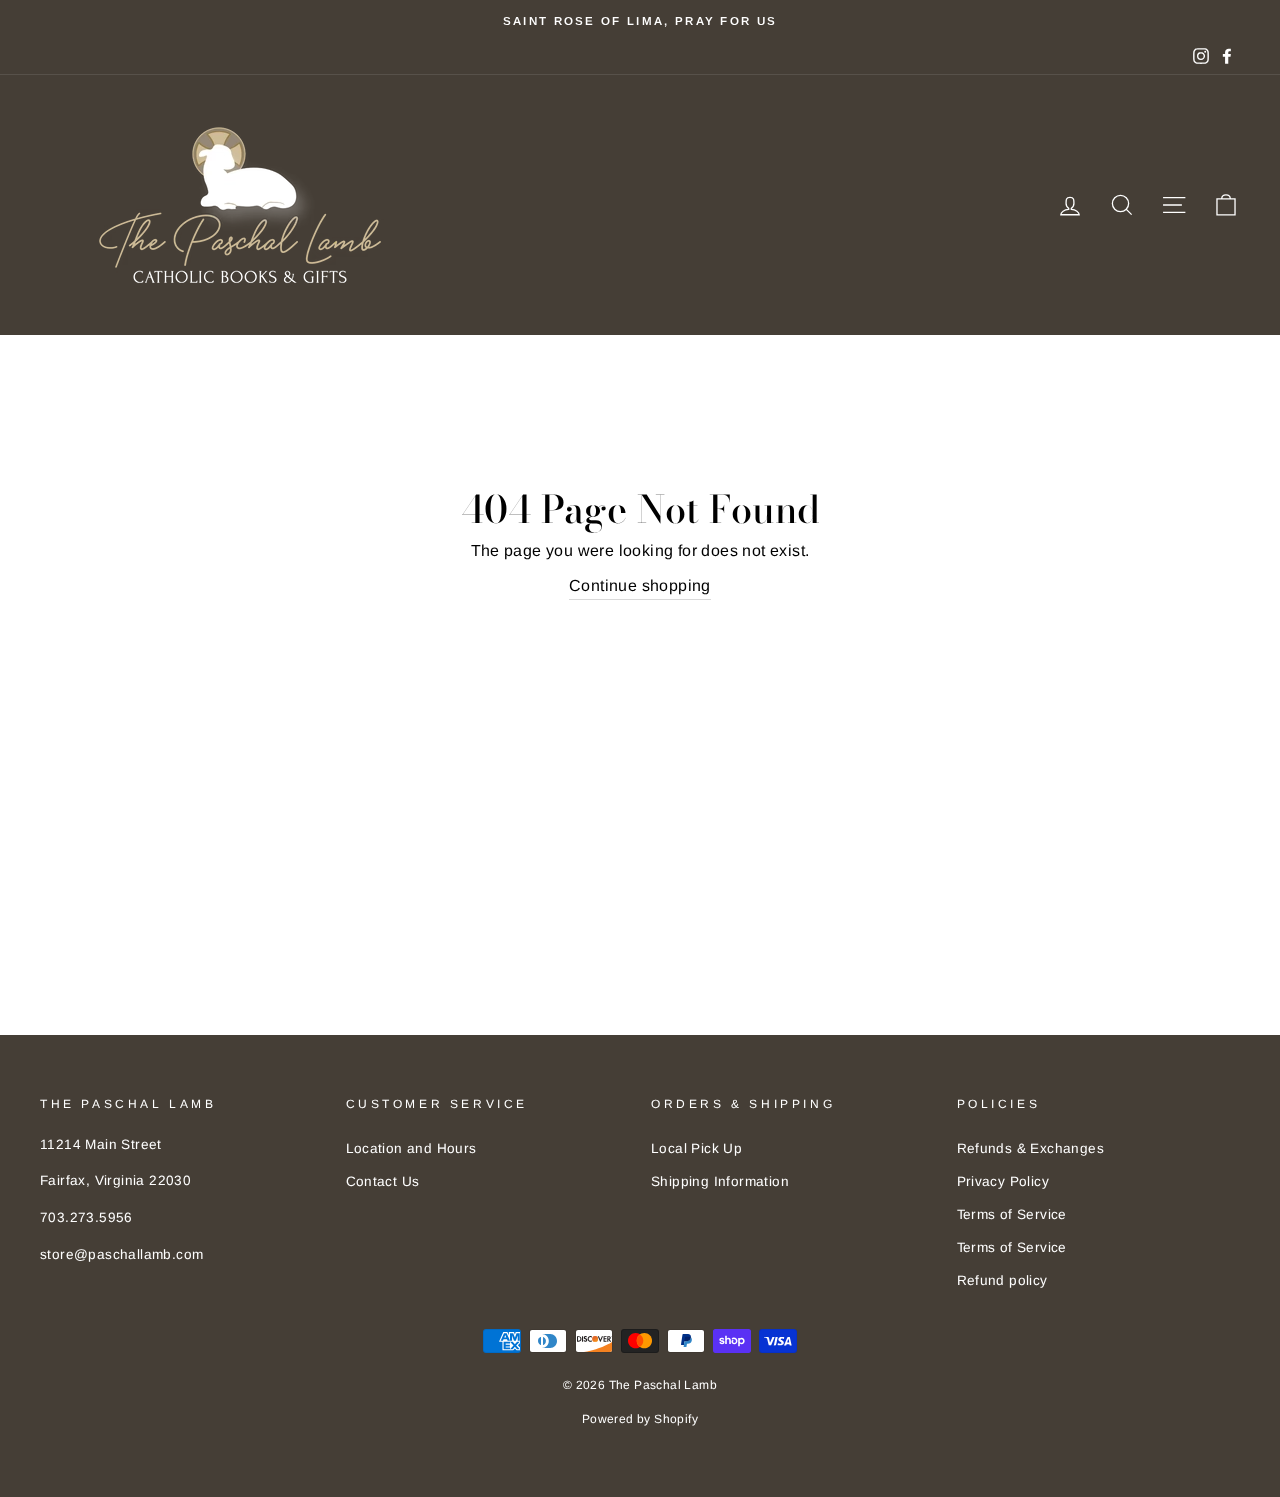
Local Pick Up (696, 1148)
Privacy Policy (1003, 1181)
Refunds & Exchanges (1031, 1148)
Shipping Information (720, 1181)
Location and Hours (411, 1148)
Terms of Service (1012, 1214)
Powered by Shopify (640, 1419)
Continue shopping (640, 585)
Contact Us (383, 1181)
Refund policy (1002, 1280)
★ ★ ★
WORK ITEM
Write out every line above exactly, minus images.

RESPONSE TO THE TASK
Local Pick Up (696, 1148)
Privacy Policy (1003, 1181)
Refunds & Exchanges (1031, 1148)
Shipping Information (720, 1181)
Location and Hours (411, 1148)
Terms of Service (1012, 1214)
Powered by Shopify (640, 1419)
Continue shopping (640, 585)
Contact Us (383, 1181)
Refund policy (1002, 1280)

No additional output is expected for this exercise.